Page:Zola - Travail.djvu/120

La bibliothèque libre.
Cette page n’a pas encore été corrigée


« Enfin, moi, j’ai tout fait pour les travailleurs, dans ma fabrique caisse de secours, caisse de retraites, habitations à bon marché toutes les douceurs imaginables. Alors, quoi ? que veulent-ils de plus ?… c’est la fin du monde, n’est-ce pas, monsieur Delaveau ? »

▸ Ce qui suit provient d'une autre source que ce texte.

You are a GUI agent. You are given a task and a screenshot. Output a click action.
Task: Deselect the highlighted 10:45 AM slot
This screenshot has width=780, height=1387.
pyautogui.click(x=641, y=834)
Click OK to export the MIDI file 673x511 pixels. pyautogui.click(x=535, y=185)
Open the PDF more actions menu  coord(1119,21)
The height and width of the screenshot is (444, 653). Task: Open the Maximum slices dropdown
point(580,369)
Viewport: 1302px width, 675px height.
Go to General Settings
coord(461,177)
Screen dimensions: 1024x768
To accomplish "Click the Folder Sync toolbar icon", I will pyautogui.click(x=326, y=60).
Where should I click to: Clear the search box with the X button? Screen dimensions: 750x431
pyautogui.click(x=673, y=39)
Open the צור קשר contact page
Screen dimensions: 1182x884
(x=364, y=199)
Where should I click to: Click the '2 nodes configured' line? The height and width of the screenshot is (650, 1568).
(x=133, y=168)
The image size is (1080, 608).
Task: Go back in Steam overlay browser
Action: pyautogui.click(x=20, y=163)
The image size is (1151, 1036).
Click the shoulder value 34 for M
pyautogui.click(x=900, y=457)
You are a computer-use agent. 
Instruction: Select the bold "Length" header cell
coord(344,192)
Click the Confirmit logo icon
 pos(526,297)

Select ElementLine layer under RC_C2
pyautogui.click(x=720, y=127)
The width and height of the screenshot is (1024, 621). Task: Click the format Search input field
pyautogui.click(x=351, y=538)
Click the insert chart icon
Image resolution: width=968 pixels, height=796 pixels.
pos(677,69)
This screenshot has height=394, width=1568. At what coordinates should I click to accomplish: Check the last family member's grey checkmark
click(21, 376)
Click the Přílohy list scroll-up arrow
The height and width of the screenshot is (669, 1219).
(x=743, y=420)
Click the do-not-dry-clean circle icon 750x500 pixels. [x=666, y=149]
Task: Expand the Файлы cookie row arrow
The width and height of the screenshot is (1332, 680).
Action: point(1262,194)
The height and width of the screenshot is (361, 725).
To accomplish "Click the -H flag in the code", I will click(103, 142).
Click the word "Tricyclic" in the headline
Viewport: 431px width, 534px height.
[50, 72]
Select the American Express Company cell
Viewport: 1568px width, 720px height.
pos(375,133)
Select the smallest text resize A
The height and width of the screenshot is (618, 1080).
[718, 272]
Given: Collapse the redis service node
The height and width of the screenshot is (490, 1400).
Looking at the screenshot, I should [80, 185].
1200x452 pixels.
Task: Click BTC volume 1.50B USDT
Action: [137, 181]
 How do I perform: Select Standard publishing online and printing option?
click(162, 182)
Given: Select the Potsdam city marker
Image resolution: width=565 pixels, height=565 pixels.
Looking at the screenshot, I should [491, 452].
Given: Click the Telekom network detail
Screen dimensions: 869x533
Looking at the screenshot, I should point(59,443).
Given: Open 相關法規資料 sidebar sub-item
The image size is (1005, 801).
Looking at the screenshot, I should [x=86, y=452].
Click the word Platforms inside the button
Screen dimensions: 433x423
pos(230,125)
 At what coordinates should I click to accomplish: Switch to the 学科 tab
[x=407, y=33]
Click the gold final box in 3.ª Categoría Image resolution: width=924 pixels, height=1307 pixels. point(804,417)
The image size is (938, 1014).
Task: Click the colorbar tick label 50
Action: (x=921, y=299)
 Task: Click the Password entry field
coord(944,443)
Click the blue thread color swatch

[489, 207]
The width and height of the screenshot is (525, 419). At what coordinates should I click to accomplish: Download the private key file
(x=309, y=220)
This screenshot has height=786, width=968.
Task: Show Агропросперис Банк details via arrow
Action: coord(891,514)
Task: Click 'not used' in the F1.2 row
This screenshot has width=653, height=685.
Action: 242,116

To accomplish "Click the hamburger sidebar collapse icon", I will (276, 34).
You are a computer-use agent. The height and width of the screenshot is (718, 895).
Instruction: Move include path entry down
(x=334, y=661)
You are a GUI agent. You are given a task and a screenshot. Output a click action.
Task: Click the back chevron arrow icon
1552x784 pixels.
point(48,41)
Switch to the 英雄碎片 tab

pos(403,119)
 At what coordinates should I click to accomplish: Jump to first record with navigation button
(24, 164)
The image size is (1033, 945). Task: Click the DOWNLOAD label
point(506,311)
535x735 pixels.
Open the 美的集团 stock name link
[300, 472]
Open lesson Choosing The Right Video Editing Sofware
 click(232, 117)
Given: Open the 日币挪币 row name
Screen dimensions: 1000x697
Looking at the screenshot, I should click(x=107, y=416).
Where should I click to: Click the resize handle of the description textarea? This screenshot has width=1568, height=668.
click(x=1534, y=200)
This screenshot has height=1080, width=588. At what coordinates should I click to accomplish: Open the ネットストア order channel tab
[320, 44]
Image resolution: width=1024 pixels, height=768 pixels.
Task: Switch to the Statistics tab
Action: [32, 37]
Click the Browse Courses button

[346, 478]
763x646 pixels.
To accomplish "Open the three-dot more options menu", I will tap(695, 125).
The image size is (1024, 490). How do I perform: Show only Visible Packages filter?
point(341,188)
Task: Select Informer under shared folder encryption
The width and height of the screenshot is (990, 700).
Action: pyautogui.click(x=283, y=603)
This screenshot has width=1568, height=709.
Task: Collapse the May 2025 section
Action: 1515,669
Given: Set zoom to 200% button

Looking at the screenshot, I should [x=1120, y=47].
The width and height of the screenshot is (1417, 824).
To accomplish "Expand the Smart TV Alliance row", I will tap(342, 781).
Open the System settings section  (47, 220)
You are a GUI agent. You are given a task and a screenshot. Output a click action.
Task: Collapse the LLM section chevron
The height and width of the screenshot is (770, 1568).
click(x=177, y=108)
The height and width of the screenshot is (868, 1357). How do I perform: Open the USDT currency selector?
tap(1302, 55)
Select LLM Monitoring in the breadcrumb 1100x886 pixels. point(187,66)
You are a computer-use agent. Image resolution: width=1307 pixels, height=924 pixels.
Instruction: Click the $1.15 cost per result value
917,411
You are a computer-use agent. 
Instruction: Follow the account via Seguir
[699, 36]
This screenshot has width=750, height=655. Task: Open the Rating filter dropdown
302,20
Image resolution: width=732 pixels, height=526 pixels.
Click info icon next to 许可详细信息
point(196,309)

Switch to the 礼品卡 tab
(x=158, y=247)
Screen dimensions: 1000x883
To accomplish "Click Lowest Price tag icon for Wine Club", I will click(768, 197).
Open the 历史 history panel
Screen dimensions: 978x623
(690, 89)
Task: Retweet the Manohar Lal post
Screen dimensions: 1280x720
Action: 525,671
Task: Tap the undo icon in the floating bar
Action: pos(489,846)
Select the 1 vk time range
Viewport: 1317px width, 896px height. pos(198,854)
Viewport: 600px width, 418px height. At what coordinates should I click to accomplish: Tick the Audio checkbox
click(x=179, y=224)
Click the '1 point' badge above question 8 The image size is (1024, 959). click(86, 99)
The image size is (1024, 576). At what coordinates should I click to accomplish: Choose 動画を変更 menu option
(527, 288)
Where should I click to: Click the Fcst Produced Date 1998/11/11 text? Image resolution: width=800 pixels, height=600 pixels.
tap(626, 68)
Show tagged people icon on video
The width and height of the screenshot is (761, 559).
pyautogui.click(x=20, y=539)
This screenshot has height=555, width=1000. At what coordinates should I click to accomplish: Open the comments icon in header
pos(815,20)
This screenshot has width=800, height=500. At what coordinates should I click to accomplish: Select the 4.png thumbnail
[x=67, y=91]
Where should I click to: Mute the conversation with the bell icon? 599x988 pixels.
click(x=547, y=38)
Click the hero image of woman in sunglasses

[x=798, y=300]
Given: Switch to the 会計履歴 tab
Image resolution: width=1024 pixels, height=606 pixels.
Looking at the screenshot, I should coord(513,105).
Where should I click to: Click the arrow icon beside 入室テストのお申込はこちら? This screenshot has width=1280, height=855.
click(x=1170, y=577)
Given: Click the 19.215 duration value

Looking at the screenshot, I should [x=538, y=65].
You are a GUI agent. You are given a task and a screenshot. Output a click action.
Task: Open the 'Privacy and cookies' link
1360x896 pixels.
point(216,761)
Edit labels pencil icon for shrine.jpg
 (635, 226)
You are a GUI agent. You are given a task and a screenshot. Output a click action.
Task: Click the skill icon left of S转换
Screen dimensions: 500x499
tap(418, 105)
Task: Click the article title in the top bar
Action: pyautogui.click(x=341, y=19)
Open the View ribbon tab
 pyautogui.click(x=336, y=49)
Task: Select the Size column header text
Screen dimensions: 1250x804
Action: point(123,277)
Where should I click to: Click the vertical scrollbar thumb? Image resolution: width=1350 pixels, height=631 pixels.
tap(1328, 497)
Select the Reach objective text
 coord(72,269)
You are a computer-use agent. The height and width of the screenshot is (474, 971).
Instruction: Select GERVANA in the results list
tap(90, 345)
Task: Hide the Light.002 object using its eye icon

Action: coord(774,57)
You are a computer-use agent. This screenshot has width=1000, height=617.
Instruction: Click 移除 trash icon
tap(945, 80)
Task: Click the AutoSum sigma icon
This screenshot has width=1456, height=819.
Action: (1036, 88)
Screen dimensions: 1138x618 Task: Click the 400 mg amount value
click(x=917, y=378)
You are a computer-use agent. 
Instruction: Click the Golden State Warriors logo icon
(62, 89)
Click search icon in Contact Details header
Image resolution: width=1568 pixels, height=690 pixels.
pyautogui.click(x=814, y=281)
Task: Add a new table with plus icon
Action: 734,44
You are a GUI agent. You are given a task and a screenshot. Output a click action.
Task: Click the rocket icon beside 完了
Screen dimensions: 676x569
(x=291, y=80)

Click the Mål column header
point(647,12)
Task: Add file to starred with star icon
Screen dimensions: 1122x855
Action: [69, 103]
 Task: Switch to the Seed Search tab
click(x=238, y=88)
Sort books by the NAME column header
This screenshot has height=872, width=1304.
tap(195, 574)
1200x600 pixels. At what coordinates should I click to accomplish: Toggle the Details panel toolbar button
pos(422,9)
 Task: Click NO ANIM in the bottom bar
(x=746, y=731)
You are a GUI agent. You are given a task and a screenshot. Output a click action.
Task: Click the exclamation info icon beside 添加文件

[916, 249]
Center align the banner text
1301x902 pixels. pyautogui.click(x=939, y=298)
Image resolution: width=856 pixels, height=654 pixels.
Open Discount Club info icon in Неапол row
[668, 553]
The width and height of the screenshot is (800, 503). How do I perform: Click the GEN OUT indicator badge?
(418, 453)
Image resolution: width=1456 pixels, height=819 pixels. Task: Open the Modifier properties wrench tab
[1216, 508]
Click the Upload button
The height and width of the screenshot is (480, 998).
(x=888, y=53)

Le directeur de l’Abîme, jusque-là, avait mangé d’un bel appétit, écoutant, ne se mêlant pas à la conversation.

« Oh ! la fin du monde, dit-il avec sa carrure tranquille, j’espère bien que nous ne laisserons pas le monde finir, sans lutter un peu pour qu’il continue… Je suis de l’avis de monsieur le sous-préfet, la grève s’est très heureusement terminée. Et j’ai même une bonne nouvelle : Bonnaire le collectiviste, vous savez, le meneur que j’avais été obligé de reprendre ? eh bien ! il s’est fait justice lui même, il a quitté l’usine hier soir. Un ouvrier excellent, mais que voulez-vous ? une tête brûlée, un rêveur dangereux… Ah ! le rêve, c’est lui qui nous mène aux abîmes ! »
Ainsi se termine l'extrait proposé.